▸ **GOAL**:
Put the lines from the one containing "The height and width of the screenshot is (845, 1400)." up to and including the one containing "point(699,459)" into a numbered list, skipping blank lines. Omit the pictures from your answer.

▸ **DATA ENTRIES**:

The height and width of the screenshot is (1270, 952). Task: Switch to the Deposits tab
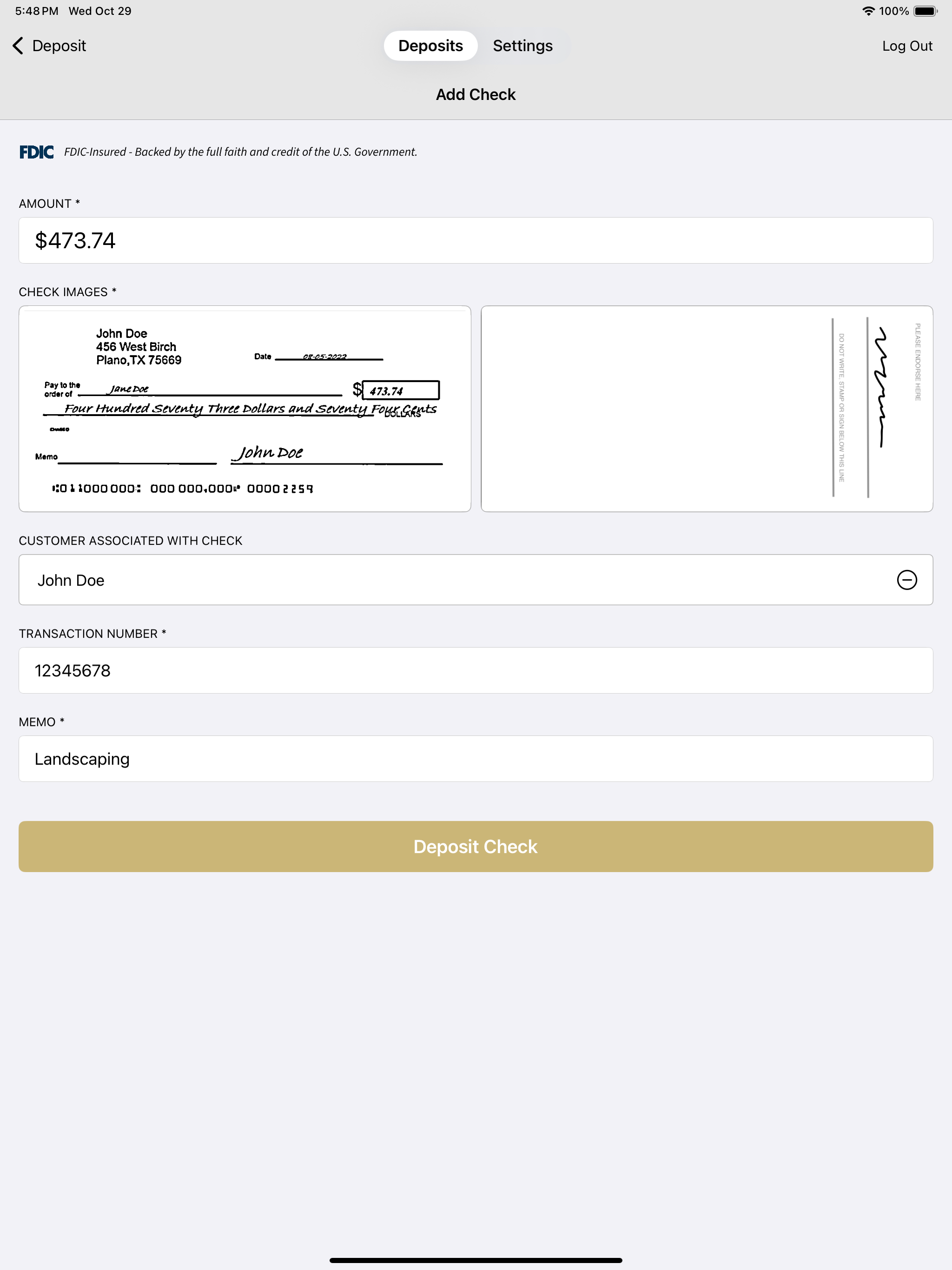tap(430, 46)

--

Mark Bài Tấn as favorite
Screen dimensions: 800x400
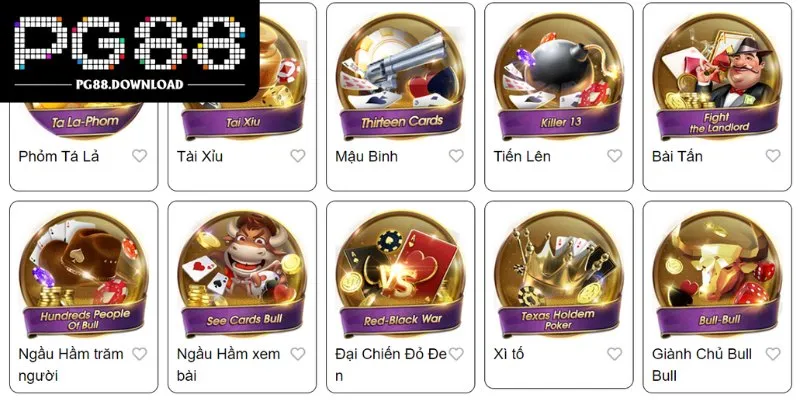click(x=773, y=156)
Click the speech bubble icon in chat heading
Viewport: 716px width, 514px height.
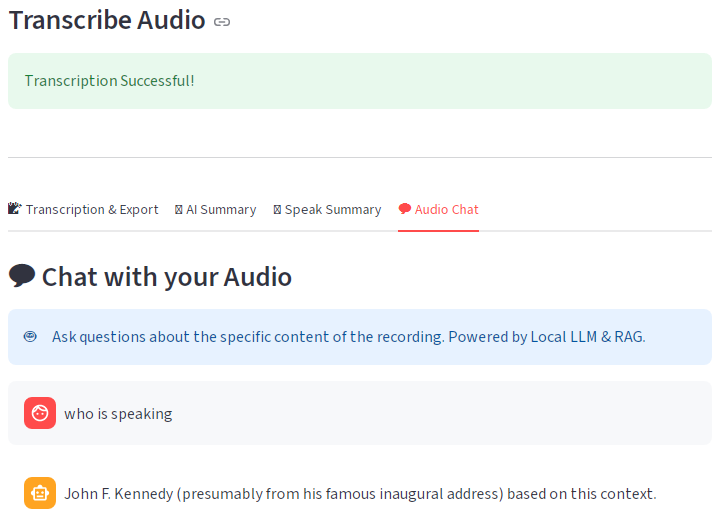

---

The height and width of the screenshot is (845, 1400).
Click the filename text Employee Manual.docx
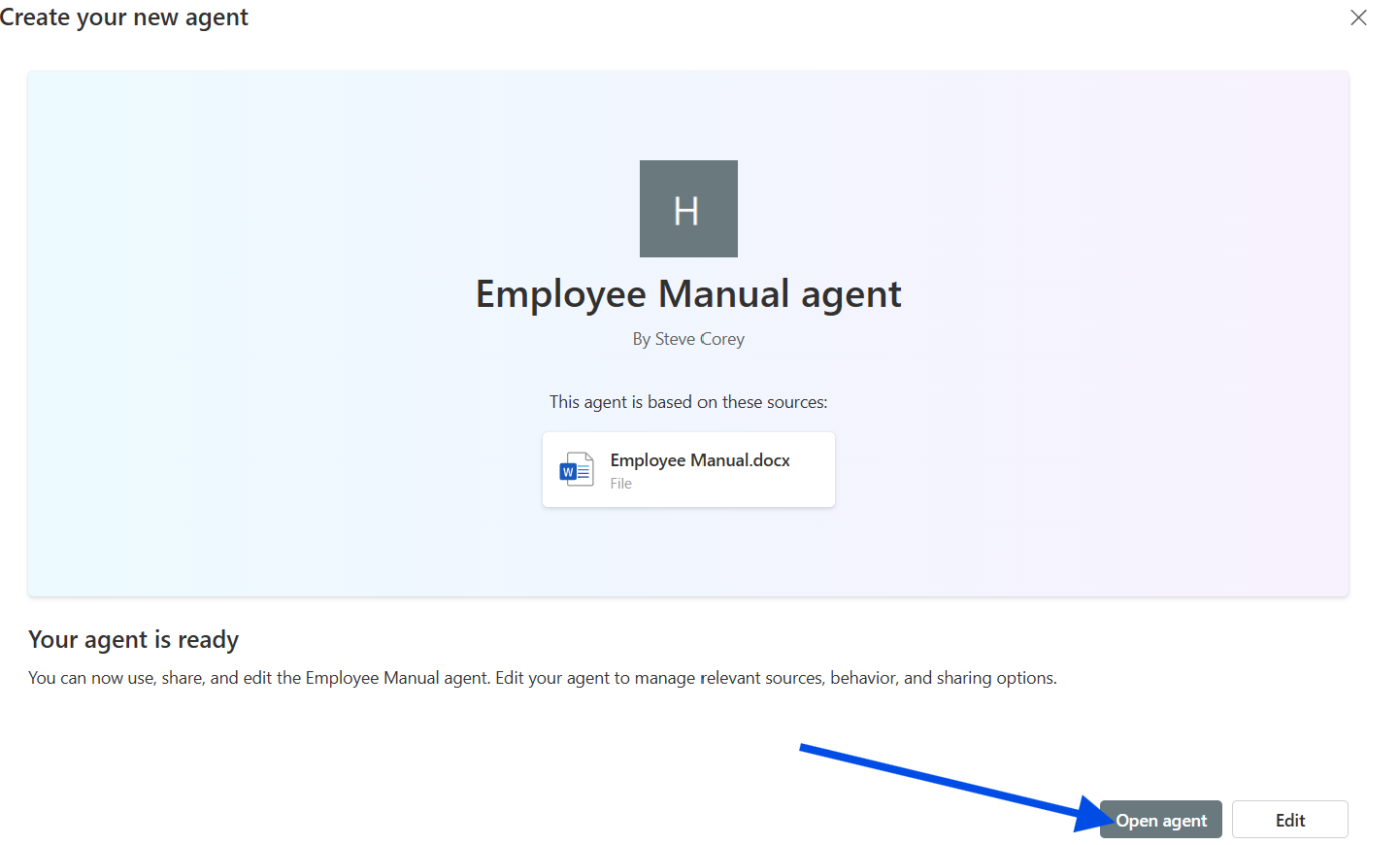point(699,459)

▸ **RESULT OF THE EXERCISE**:
1. The height and width of the screenshot is (845, 1400).
2. Click the filename text Employee Manual.docx
3. point(699,459)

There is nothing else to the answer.